One hundred percent of the parking facilities required by this article for a primarily daytime use may be provided by the parking facilities of a primarily nighttime use. One hundred percent of the parking facilities required by this article for a primarily nighttime use may be provided by the parking facilities of a primarily daytime use, provided that such parking area shall meet the conditions set forth in subsection (4)b of this section.
b.
The following are conditions required for joint use:
1.
The building or use to utilize the off-street parking facilities provided by another building or use shall be located within 200 feet of such parking facility.
2.
The applicant shall show that there is no substantial conflict in the principal operating hours of the building or uses for which the joint use of off-street parking facilities is proposed.
3.

[Some data]
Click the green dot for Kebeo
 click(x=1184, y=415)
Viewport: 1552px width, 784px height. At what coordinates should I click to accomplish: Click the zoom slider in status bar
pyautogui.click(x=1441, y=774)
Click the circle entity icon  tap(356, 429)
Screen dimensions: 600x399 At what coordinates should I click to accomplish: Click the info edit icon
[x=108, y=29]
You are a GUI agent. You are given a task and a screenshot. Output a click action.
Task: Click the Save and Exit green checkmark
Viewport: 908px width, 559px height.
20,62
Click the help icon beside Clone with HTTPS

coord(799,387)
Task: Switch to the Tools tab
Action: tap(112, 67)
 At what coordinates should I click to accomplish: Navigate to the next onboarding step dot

▶ [Aim]
For each statement (a), (b), and (c), say whether it agrees with the joint parking text. Answer yes or no and quote the deciding words of the text.
(a) A primarily daytime use may have all of its required parking provided by the parking facilities of a primarily nighttime use.
(b) A building using off-street parking provided by another building may be located up to 500 feet from that parking facility.
(c) The applicant must show that the principal operating hours of the buildings or uses involved do not substantially conflict.

▶ [Written solution]
(a) Yes: "One hundred percent of the parking facilities required by this article for a primarily daytime use may be provided by the parking facilities of a primarily nighttime use."
(b) No: "shall be located within 200 feet of such parking facility."
(c) Yes: "The applicant shall show that there is no substantial conflict in the principal operating hours of the building or uses for which the joint use of off-street parking facilities is proposed."